→ What you should do
Among the entries below, find the lines with "title" and copy them.

→ Data for the task
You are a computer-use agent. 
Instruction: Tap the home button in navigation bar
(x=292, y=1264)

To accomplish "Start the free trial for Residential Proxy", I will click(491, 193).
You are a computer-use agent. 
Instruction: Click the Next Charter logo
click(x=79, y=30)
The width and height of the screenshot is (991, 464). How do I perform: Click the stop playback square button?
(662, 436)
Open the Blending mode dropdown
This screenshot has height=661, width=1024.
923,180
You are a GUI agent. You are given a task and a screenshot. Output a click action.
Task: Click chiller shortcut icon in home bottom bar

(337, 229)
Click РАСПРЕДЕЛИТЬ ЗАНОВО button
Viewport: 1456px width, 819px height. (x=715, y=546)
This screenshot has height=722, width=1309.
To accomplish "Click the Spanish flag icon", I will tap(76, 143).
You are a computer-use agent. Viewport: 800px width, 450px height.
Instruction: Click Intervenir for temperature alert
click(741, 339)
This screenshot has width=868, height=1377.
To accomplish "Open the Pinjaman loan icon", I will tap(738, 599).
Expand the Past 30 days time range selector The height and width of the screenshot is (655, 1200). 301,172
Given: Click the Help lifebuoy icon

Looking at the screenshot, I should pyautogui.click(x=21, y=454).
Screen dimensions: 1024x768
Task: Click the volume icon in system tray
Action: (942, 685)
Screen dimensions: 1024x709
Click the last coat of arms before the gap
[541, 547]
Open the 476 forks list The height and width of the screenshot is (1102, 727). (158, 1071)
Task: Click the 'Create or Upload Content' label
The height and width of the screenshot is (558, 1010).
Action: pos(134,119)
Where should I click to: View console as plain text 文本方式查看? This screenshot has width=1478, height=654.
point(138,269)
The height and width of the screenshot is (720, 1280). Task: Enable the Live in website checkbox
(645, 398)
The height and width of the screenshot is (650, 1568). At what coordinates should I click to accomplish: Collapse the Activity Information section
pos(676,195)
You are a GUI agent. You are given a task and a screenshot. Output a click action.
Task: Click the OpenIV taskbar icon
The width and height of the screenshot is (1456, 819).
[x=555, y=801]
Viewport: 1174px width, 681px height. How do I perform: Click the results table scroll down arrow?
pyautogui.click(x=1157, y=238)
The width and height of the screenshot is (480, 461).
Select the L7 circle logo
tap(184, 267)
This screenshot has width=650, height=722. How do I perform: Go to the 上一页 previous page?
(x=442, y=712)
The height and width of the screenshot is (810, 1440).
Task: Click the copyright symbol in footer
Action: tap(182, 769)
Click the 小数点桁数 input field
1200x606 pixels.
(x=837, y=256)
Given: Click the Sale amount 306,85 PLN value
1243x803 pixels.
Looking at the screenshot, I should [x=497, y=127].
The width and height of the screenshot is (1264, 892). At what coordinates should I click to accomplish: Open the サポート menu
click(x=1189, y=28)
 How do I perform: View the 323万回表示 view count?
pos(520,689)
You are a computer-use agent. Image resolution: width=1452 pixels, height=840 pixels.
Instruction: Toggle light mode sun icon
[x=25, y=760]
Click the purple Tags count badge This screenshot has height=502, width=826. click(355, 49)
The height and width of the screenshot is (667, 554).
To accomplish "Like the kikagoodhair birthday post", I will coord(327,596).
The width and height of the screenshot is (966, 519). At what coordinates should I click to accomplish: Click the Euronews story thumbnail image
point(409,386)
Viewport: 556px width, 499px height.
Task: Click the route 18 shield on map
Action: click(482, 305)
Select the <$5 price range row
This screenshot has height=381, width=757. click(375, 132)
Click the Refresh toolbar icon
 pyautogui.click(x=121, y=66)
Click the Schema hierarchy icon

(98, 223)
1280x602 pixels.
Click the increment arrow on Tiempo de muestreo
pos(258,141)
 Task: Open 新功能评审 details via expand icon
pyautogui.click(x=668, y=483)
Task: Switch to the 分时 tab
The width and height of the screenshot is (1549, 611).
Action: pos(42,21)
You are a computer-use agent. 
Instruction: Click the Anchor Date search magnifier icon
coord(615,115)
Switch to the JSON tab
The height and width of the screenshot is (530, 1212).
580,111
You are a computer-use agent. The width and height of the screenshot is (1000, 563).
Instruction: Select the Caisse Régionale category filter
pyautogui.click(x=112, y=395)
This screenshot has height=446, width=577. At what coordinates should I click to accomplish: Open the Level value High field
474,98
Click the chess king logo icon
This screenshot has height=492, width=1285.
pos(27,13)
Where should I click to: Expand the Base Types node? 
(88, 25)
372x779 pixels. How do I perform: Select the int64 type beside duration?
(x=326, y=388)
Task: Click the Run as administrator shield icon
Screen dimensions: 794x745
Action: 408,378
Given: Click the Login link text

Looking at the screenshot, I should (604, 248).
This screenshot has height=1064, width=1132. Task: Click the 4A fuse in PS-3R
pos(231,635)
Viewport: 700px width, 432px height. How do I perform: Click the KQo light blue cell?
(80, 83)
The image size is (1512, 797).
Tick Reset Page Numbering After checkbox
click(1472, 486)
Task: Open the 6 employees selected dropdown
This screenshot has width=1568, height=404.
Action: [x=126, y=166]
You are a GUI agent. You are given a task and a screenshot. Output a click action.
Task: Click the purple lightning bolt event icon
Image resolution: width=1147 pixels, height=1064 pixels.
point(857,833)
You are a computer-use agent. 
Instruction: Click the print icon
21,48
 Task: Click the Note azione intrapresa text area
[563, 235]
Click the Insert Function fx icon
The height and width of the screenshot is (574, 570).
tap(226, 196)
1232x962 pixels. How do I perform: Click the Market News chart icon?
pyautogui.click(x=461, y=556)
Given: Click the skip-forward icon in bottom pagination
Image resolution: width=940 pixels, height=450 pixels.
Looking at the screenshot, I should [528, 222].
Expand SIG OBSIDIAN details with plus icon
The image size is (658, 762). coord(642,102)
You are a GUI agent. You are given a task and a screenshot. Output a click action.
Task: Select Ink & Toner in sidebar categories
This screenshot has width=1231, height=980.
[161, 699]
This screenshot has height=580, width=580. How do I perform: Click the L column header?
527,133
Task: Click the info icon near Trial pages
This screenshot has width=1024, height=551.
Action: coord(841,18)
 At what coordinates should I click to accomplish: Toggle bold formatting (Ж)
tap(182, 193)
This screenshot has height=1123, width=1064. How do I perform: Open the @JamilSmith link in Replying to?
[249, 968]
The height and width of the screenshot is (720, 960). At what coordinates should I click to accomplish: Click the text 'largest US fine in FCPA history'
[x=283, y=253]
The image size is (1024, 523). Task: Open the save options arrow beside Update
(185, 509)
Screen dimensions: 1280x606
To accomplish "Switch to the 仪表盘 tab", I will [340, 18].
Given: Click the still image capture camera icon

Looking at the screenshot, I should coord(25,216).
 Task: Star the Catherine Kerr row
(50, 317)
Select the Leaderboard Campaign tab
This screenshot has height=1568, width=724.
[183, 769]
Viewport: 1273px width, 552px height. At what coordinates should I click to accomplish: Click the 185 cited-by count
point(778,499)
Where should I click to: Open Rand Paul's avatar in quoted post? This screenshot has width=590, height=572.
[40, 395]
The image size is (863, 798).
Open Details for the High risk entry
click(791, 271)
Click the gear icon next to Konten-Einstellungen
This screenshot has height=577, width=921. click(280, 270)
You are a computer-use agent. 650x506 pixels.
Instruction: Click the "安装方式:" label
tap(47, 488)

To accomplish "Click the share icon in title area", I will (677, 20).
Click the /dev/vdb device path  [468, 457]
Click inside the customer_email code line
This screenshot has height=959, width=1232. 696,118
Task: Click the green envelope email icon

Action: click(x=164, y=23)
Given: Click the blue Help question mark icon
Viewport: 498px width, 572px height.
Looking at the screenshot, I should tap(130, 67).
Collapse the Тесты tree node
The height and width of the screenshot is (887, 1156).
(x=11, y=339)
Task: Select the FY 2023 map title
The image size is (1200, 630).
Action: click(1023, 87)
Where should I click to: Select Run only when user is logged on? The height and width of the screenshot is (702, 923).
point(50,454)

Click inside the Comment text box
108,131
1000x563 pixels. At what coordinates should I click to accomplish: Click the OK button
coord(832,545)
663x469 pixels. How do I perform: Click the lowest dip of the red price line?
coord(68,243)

→ Result of this exercise
To accomplish "Click the share icon in title area", I will (677, 20).
Task: Select the FY 2023 map title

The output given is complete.